Start

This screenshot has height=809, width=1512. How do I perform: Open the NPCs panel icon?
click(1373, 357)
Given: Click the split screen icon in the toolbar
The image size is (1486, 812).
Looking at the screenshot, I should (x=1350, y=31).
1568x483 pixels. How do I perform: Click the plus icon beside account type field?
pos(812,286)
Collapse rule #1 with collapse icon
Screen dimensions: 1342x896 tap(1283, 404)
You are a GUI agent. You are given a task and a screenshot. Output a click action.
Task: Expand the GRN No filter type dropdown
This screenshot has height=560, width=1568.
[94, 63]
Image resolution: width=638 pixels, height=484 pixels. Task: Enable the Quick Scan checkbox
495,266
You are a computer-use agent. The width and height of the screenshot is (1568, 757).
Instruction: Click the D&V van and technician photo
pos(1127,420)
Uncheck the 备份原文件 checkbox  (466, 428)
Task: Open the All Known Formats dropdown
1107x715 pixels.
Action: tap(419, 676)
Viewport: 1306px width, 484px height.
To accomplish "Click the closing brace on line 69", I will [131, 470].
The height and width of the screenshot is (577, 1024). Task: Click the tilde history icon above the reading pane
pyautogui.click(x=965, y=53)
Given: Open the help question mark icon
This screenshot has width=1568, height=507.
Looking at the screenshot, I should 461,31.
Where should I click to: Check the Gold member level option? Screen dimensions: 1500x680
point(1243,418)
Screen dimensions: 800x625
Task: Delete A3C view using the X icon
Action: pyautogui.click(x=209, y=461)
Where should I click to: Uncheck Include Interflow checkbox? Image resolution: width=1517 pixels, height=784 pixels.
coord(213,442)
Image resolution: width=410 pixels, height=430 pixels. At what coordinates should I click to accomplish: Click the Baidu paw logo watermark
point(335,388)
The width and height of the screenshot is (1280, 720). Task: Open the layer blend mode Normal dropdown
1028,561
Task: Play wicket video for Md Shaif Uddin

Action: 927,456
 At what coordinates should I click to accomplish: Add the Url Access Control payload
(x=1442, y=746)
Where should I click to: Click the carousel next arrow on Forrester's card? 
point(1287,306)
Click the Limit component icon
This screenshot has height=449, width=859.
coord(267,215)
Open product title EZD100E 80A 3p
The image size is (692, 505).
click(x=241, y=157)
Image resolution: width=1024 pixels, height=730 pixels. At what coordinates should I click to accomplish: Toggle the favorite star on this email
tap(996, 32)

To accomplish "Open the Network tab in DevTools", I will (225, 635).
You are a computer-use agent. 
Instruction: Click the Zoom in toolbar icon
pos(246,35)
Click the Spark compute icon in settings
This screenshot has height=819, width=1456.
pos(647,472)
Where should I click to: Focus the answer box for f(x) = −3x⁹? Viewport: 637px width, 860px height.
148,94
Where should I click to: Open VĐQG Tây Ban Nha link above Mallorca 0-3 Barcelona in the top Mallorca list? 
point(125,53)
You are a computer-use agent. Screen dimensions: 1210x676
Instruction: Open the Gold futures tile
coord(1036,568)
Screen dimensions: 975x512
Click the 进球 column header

End

Copy out the lines of the material above, starting at the very beginning and ending at the line that contains "Screen dimensions: 1342x896 tap(1283, 404)", keeping every character unchanged.

This screenshot has height=809, width=1512. How do I perform: Open the NPCs panel icon?
click(1373, 357)
Given: Click the split screen icon in the toolbar
The image size is (1486, 812).
Looking at the screenshot, I should (x=1350, y=31).
1568x483 pixels. How do I perform: Click the plus icon beside account type field?
pos(812,286)
Collapse rule #1 with collapse icon
Screen dimensions: 1342x896 tap(1283, 404)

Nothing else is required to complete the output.